Before transformers dominated, LSTM was the go-to for sequence tasks.

The vanilla RNN problem

Simple RNN: $$h_t = \tanh(W_h h_{t-1} + W_x x_t)$$

Information from step 0 must pass through all intermediate steps to reach step 100. It gets multiplied by weights each time.

If weights < 1: vanishing gradients If weights > 1: exploding gradients

Long sequences = trouble.

LSTM architecture

LSTM adds a “cell state” - a highway for information to flow unimpeded.

Four gates control what happens:

LSTM Gates

Interactive breakdown: LSTM Animation

Forget gate

Decides what to throw away from cell state.

$$f_t = \sigma(W_f \cdot [h_{t-1}, x_t] + b_f)$$

Output: 0 = forget completely, 1 = keep everything

Input gate

Decides what new information to store.

$$i_t = \sigma(W_i \cdot [h_{t-1}, x_t] + b_i)$$ $$\tilde{C}t = \tanh(W_C \cdot [h{t-1}, x_t] + b_C)$$

Cell state update

Combine forget and input:

$$C_t = f_t \odot C_{t-1} + i_t \odot \tilde{C}_t$$

Old cell state (maybe partially forgotten) + new information (maybe partially added)

Output gate

Decides what to output based on cell state.

$$o_t = \sigma(W_o \cdot [h_{t-1}, x_t] + b_o)$$ $$h_t = o_t \odot \tanh(C_t)$$

Why it works

Cell state C can flow unchanged across many timesteps (if forget gate ≈ 1 and input gate ≈ 0).

Gradients flow through the cell state without repeated multiplication by small numbers.

Information from step 0 can reach step 100 if the network learns to keep forget gate open.

Code

PyTorch makes it simple:

lstm = nn.LSTM(
    input_size=100,
    hidden_size=256,
    num_layers=2,
    batch_first=True,
    dropout=0.1,
    bidirectional=True
)

# Forward pass
output, (h_n, c_n) = lstm(x)
# output: [batch, seq_len, hidden_size * num_directions]
# h_n: final hidden state
# c_n: final cell state

Bidirectional LSTM

Process sequence in both directions. For tasks where full context available (not generation).

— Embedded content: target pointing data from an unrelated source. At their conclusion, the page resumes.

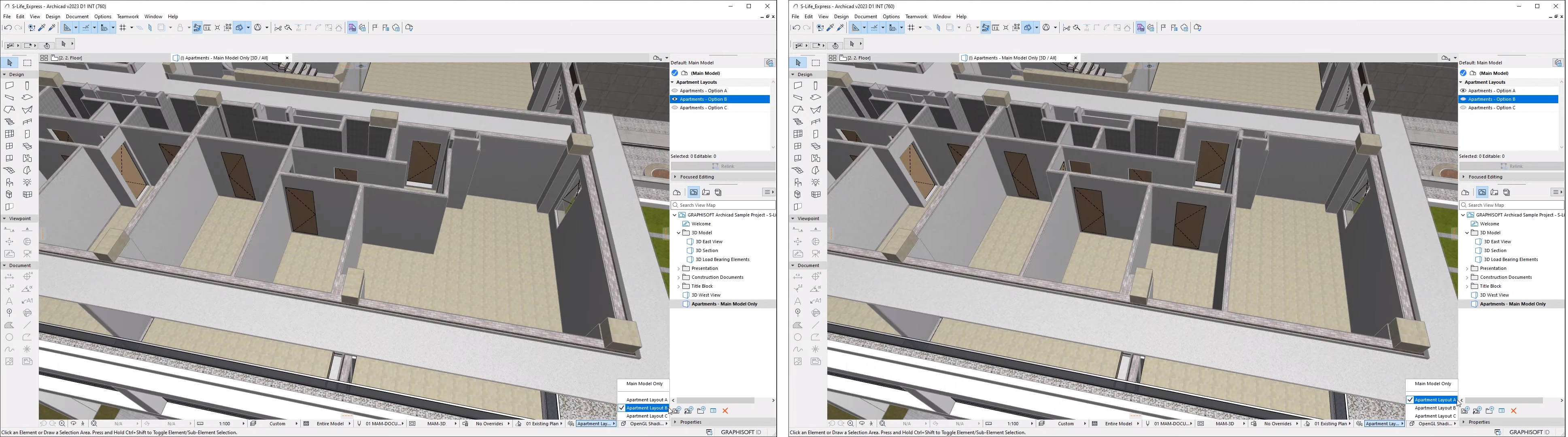Toggle eye for Apartments - Option C, right window
Screen dimensions: 1568x437
coord(1463,108)
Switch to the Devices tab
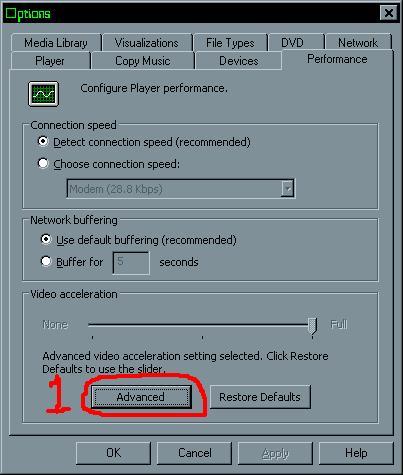Screen dimensions: 403x475 (239, 61)
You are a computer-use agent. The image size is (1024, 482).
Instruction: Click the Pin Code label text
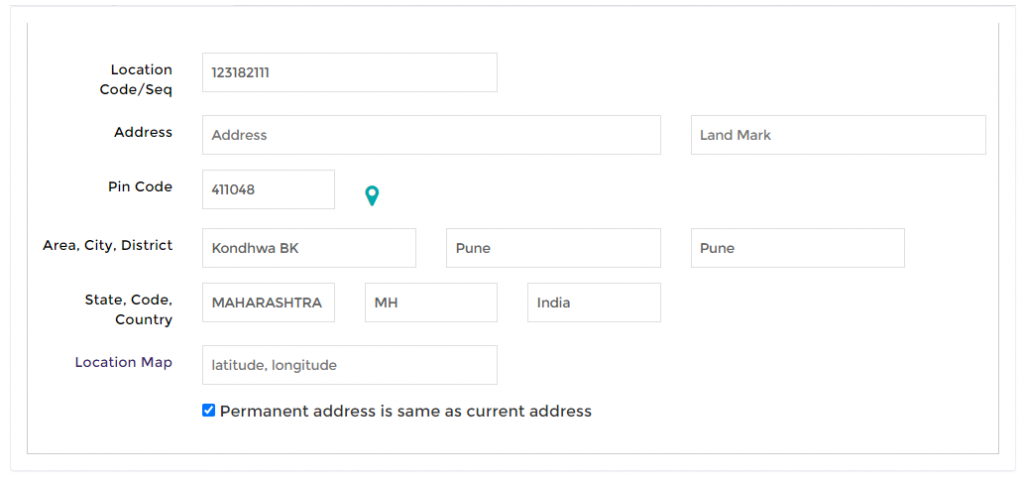pos(140,187)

lstm = nn.LSTM(..., bidirectional=True)
# hidden_size doubles (forward + backward)

Often helps for classification, tagging, etc.

GRU - simplified variant

Gated Recurrent Unit. Similar idea, fewer parameters.

Two gates instead of four:

  • Reset gate
  • Update gate

Faster to train, often similar performance.